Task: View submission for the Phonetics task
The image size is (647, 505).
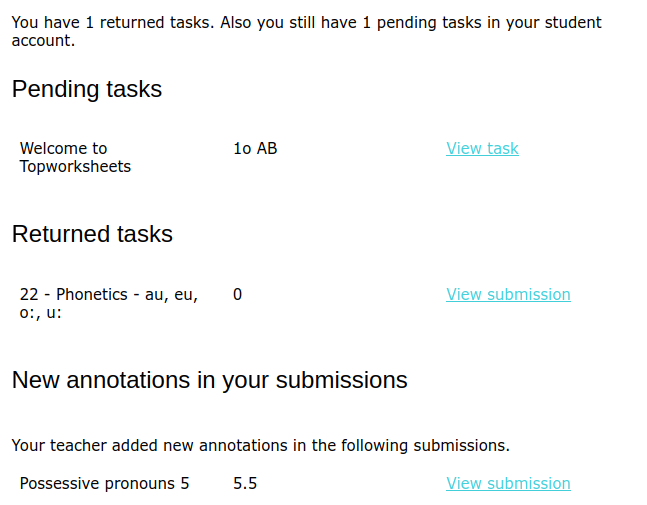Action: pyautogui.click(x=508, y=295)
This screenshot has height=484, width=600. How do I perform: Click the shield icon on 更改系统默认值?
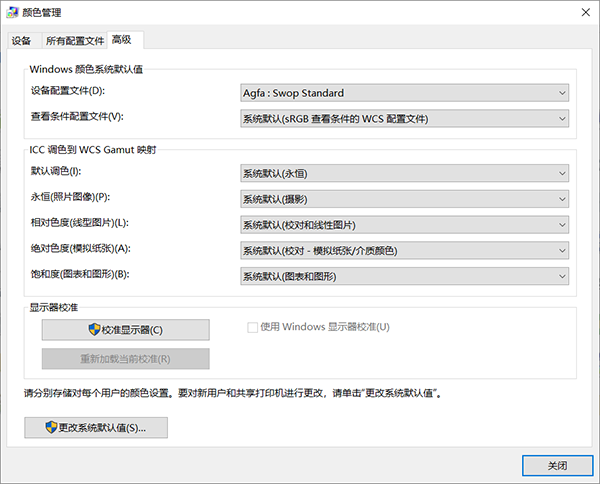click(x=51, y=427)
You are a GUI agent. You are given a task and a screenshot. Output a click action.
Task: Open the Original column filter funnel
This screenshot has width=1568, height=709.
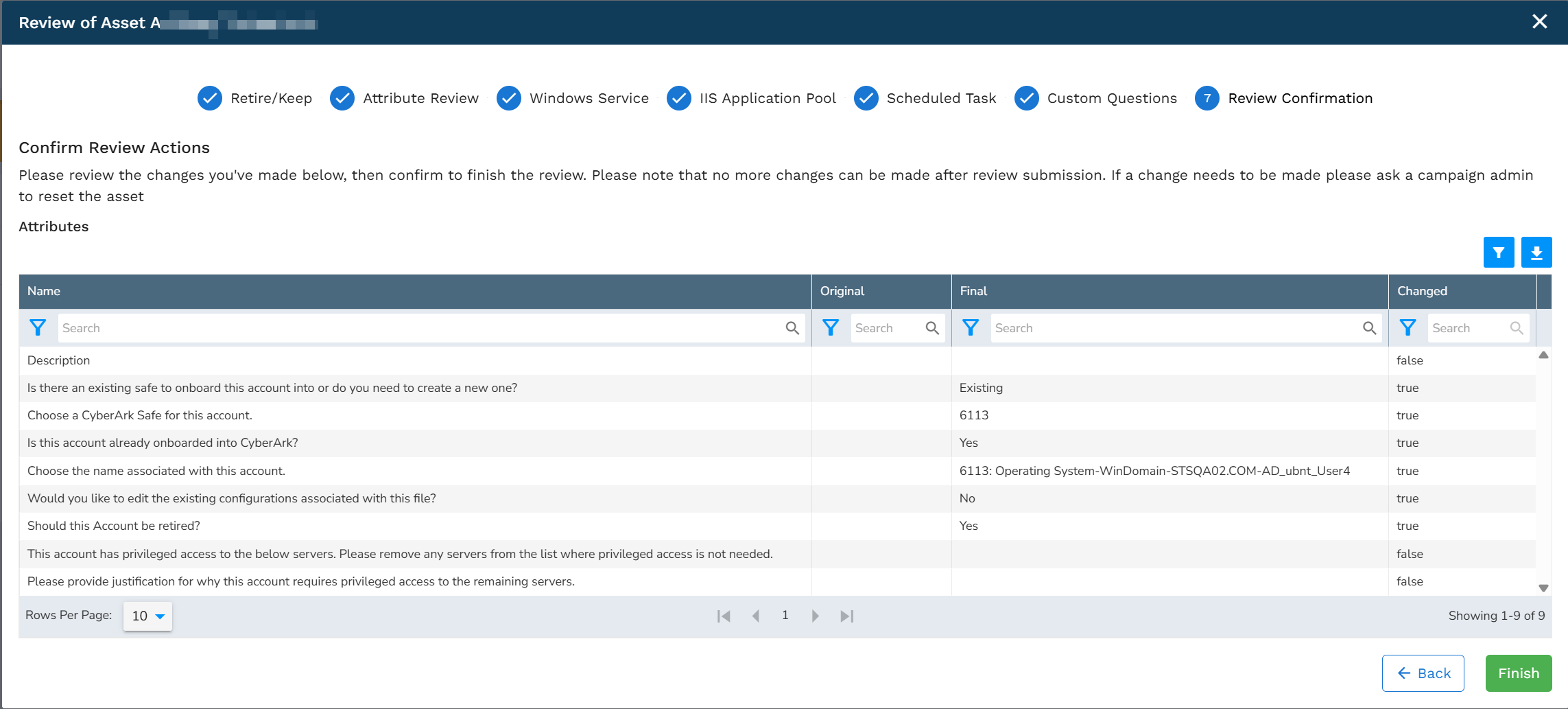pos(831,327)
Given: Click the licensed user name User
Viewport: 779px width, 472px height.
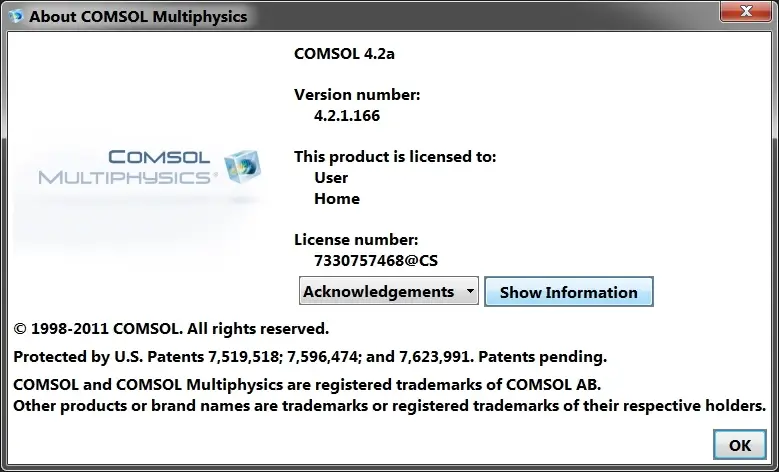Looking at the screenshot, I should pos(331,177).
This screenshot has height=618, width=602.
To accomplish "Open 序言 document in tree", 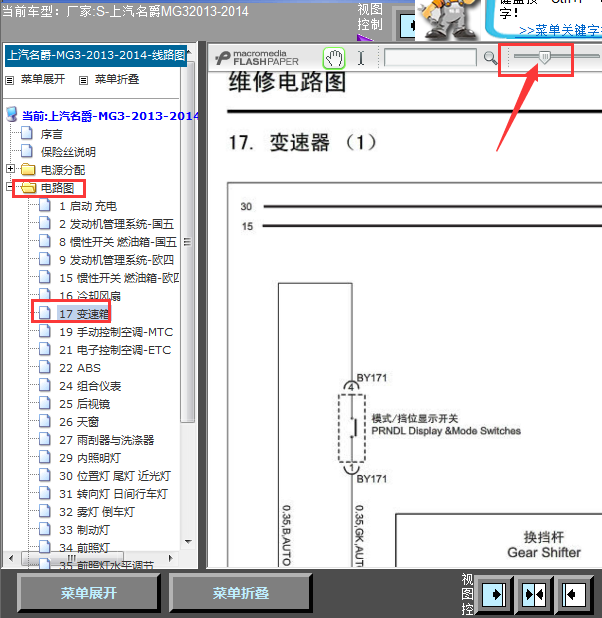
----------
- **Task requirements**: From the line containing "This screenshot has height=484, width=600." to the last line of the material, every line is to be reproduced exactly. No picture belongs in the copy.

- **Answer**:
This screenshot has height=484, width=600. How do I perform: Click the shield icon on 更改系统默认值?
click(x=51, y=427)
You are a GUI agent. You are given a task and a screenshot. Output a click action.
Task: Open the Original column filter funnel
This screenshot has width=1568, height=709.
pos(831,327)
Given: Click the licensed user name User
Viewport: 779px width, 472px height.
Looking at the screenshot, I should pos(331,177).
This screenshot has height=618, width=602.
To accomplish "Open 序言 document in tree", 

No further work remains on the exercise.